Na minha casa nos Estados Unidos, eu gosto de ter ao fundo a rádio npr tocando, mas sempre que meu pai vinha se hospedar aqui, desligava o rádio caso ninguém estivesse escutando.
“Acabei de pensar em como papai vivia desligando o rádio e eu vivia ligando de volta. Ele devia achar que aquilo de alguma forma era um desperdício”, comento com Okey.
“Como lá em Abba ele também vivia querendo desligar o gerador cedo demais. Eu ficaria muito feliz em deixá-lo fazer isso se houvesse um jeito de ele voltar”, diz Okey, e nós rimos.
“E eu vou começar a acordar cedo e a comer garri e a ir à missa todo domingo”, digo, e nós rimos.
Volto a contar a história de quando meus pais foram me visitar no apartamento em que eu morava quando fazia graduação em Yale, e eu perguntei: “Papai, quer um pouco de suco de romã?”, e ele respondeu: “Não, obrigado, seja lá o que for isso”.
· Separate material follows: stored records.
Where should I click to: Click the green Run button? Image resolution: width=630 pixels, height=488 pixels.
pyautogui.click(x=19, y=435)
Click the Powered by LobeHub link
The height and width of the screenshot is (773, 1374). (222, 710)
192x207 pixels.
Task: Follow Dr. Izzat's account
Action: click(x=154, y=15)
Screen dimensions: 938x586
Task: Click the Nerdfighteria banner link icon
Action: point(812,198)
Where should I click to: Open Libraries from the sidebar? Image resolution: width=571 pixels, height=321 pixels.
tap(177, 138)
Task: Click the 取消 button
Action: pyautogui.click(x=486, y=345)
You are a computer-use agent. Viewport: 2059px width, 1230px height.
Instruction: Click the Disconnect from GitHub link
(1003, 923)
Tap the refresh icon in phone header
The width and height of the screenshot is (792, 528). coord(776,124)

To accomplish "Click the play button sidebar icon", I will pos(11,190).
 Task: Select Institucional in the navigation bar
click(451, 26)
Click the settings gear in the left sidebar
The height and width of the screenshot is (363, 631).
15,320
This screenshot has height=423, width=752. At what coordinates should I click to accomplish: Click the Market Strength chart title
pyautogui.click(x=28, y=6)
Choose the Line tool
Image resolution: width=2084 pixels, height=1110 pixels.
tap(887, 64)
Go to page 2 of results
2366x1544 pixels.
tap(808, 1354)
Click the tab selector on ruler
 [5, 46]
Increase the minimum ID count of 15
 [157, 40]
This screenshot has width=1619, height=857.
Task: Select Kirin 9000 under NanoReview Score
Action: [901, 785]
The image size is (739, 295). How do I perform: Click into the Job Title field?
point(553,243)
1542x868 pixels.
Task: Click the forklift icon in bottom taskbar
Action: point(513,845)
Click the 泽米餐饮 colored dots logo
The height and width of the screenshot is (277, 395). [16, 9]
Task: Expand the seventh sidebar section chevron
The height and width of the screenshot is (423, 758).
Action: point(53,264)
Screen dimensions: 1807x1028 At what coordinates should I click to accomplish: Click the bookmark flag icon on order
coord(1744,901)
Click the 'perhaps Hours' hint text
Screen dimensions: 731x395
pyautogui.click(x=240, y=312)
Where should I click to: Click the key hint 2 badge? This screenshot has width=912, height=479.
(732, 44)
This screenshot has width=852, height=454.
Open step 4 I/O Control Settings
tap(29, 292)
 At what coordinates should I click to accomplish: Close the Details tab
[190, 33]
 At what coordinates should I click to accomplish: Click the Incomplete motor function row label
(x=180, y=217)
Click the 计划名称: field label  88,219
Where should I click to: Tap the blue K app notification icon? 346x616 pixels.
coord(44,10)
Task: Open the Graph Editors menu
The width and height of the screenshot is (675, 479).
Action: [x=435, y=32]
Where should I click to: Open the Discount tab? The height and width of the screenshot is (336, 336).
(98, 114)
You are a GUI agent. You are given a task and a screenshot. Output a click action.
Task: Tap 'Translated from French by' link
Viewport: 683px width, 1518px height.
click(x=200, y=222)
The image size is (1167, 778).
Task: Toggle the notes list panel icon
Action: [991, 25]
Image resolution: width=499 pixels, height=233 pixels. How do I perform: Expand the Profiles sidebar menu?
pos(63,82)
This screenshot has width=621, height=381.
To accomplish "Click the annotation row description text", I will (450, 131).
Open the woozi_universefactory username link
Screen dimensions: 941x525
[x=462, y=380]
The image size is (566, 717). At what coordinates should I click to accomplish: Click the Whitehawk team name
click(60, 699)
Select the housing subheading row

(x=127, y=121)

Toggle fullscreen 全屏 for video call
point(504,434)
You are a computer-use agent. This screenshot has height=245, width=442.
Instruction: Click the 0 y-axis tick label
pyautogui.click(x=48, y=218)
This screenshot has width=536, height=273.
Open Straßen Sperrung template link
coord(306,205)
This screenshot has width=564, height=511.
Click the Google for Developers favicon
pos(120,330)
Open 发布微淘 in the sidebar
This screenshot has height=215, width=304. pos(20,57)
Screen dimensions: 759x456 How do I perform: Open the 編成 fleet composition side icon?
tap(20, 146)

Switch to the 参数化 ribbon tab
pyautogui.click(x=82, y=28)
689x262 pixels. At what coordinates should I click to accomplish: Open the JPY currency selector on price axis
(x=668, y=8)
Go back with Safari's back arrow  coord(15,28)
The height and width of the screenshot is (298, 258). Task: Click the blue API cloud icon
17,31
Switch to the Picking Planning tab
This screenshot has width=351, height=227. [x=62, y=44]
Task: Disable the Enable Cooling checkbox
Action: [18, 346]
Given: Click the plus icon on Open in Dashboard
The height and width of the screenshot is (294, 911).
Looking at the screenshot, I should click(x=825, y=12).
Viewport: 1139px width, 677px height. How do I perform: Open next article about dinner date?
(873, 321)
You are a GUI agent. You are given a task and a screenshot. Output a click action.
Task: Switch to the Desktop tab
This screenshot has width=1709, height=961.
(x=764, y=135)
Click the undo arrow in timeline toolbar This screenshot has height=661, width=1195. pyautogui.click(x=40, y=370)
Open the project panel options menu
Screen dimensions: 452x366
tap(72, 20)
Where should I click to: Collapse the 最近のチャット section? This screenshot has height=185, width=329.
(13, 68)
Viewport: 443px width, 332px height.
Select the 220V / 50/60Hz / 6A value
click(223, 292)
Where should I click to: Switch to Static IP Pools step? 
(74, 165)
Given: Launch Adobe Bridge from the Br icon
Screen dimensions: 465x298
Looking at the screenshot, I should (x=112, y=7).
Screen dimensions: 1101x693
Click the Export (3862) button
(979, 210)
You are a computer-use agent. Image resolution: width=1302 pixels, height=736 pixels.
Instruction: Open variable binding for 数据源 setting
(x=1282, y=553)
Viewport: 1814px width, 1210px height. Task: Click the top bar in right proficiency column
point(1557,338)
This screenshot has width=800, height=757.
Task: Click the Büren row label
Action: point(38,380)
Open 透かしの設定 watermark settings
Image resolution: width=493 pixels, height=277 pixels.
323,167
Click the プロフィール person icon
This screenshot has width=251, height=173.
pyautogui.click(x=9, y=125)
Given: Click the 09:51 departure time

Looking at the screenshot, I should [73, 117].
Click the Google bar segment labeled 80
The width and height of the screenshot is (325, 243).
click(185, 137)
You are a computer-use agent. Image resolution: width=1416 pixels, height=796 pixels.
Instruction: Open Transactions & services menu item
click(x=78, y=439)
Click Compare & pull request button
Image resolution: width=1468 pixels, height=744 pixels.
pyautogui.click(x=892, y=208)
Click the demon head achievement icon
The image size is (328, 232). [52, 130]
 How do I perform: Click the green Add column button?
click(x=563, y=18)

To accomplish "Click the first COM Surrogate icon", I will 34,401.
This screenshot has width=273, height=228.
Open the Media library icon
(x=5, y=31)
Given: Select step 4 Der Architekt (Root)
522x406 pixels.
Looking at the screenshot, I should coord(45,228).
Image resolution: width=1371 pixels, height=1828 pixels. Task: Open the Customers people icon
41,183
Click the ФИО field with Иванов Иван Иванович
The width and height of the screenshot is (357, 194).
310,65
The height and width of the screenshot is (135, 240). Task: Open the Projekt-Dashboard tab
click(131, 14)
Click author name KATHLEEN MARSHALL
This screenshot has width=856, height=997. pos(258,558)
O suco de romã virou uma piada recorrente. Todas as piadas recorrentes que tínhamos contado e recontado à exaustão, a expressão do meu pai totalmente impassível num minuto e escancarada numa gostosa gargalhada no minuto seguinte. Outra revelação: o quanto o riso faz parte do luto. O riso está profundamente entranhado no linguajar da nossa família, e nós agora rimos ao lembrar do meu pai, mas em algum lugar por trás desse riso existe uma névoa de incredulidade. O riso vai se apagando. O riso se transforma em choro, que se transforma em tristeza, que se transforma em raiva. Estou despreparada para a raiva descomunal e avassaladora que sinto. Sinto-me inexperiente e imatura diante desse inferno que é a tristeza. Como pode pela manhã ele estar fazendo piada e conversando, e à noite ter ido embora para sempre? Foi muito rápido, rápido demais. Não era para ter acontecido assim, como uma surpresa de mau gosto, durante uma pandemia que obrigou o mundo inteiro a se fechar. Ao longo do lockdown, meu pai e eu conversamos sobre como tudo aquilo era estranho, assustador, e ele me disse muitas vezes para não me preocupar com meu marido, que é médico. “Você bebe água morna mesmo, papai?”, perguntei um dia rindo surpresa, depois de ele dizer, com um humor envergonhado, ter lido em algum lugar que beber água morna poderia proteger do coronavírus. Ele riu de si mesmo e me disse que beber água morna, afinal de contas, não fazia mal nenhum. Não era igual às bobagens que circularam durante a crise do ebola, quando as pessoas tomavam banho de soro fisiológico antes do amanhecer. Ele sempre respondia ao meu: “Tudo bem, papai?” dizendo “Enwerom nsogbu chacha”. Eu não tenho problema nenhum. Está tudo perfeitamente bem comigo. E estava mesmo. Até não estar mais.